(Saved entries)
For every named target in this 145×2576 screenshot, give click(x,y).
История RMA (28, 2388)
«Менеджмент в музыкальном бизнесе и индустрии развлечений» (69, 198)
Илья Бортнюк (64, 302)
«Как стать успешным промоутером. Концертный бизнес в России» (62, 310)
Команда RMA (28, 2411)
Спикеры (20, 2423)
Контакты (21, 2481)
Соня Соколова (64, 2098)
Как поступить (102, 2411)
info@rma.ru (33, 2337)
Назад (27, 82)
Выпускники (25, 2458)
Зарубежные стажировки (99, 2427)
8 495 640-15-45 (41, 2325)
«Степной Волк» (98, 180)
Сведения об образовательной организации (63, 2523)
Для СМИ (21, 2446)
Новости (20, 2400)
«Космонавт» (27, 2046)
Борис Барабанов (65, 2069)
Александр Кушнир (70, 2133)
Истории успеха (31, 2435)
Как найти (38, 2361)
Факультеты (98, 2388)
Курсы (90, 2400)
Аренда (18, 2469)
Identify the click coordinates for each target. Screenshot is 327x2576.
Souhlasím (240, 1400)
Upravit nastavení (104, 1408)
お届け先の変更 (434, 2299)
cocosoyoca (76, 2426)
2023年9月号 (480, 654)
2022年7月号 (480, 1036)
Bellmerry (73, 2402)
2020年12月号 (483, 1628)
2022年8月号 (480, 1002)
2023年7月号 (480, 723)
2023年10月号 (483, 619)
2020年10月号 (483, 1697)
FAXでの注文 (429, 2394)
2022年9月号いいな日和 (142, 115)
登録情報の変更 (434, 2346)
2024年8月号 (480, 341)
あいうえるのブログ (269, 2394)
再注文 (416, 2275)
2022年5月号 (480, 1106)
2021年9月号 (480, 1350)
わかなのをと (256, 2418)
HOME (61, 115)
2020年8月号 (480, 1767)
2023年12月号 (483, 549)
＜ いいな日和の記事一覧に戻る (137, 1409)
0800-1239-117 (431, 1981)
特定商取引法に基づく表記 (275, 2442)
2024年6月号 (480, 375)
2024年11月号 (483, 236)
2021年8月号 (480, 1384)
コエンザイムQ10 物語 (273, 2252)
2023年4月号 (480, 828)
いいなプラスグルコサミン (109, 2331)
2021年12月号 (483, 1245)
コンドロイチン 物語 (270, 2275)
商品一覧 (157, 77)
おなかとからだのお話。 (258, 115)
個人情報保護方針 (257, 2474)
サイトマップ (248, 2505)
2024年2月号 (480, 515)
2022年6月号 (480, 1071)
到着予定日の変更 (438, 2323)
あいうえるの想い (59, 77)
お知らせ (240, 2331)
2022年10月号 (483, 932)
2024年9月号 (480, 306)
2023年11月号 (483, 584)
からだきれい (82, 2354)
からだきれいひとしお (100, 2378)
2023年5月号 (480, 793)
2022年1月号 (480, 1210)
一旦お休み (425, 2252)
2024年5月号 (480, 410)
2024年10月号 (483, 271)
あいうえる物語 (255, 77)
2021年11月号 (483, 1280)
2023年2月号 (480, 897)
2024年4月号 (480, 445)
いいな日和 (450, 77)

### What to produce
Each of the entries must be set down again exactly.

### Written solution
For every named target in this 145×2576 screenshot, give click(x,y).
История RMA (28, 2388)
«Менеджмент в музыкальном бизнесе и индустрии развлечений» (69, 198)
Илья Бортнюк (64, 302)
«Как стать успешным промоутером. Концертный бизнес в России» (62, 310)
Команда RMA (28, 2411)
Спикеры (20, 2423)
Контакты (21, 2481)
Соня Соколова (64, 2098)
Как поступить (102, 2411)
info@rma.ru (33, 2337)
Назад (27, 82)
Выпускники (25, 2458)
Зарубежные стажировки (99, 2427)
8 495 640-15-45 (41, 2325)
«Степной Волк» (98, 180)
Сведения об образовательной организации (63, 2523)
Для СМИ (21, 2446)
Новости (20, 2400)
«Космонавт» (27, 2046)
Борис Барабанов (65, 2069)
Александр Кушнир (70, 2133)
Истории успеха (31, 2435)
Как найти (38, 2361)
Факультеты (98, 2388)
Курсы (90, 2400)
Аренда (18, 2469)
Identify the click coordinates for each target. Screenshot is 327x2576.
Souhlasím (240, 1400)
Upravit nastavení (104, 1408)
お届け先の変更 (434, 2299)
cocosoyoca (76, 2426)
2023年9月号 (480, 654)
2022年7月号 (480, 1036)
Bellmerry (73, 2402)
2020年12月号 (483, 1628)
2022年8月号 (480, 1002)
2023年7月号 (480, 723)
2023年10月号 (483, 619)
2020年10月号 (483, 1697)
FAXでの注文 (429, 2394)
2022年9月号いいな日和 (142, 115)
登録情報の変更 (434, 2346)
2024年8月号 (480, 341)
あいうえるのブログ (269, 2394)
再注文 (416, 2275)
2022年5月号 (480, 1106)
2021年9月号 (480, 1350)
わかなのをと (256, 2418)
HOME (61, 115)
2020年8月号 (480, 1767)
2023年12月号 (483, 549)
＜ いいな日和の記事一覧に戻る (137, 1409)
0800-1239-117 (431, 1981)
特定商取引法に基づく表記 (275, 2442)
2024年6月号 (480, 375)
2024年11月号 (483, 236)
2021年8月号 (480, 1384)
コエンザイムQ10 物語 (273, 2252)
2023年4月号 (480, 828)
いいなプラスグルコサミン (109, 2331)
2021年12月号 (483, 1245)
コンドロイチン 物語 (270, 2275)
商品一覧 (157, 77)
おなかとからだのお話。 (258, 115)
個人情報保護方針 (257, 2474)
サイトマップ (248, 2505)
2024年2月号 (480, 515)
2022年6月号 (480, 1071)
到着予定日の変更 (438, 2323)
あいうえるの想い (59, 77)
お知らせ (240, 2331)
2022年10月号 (483, 932)
2024年9月号 (480, 306)
2023年11月号 (483, 584)
からだきれい (82, 2354)
からだきれいひとしお (100, 2378)
2023年5月号 (480, 793)
2022年1月号 (480, 1210)
一旦お休み (425, 2252)
2024年5月号 (480, 410)
2024年10月号 (483, 271)
あいうえる物語 (255, 77)
2021年11月号 (483, 1280)
2023年2月号 (480, 897)
2024年4月号 (480, 445)
いいな日和 (450, 77)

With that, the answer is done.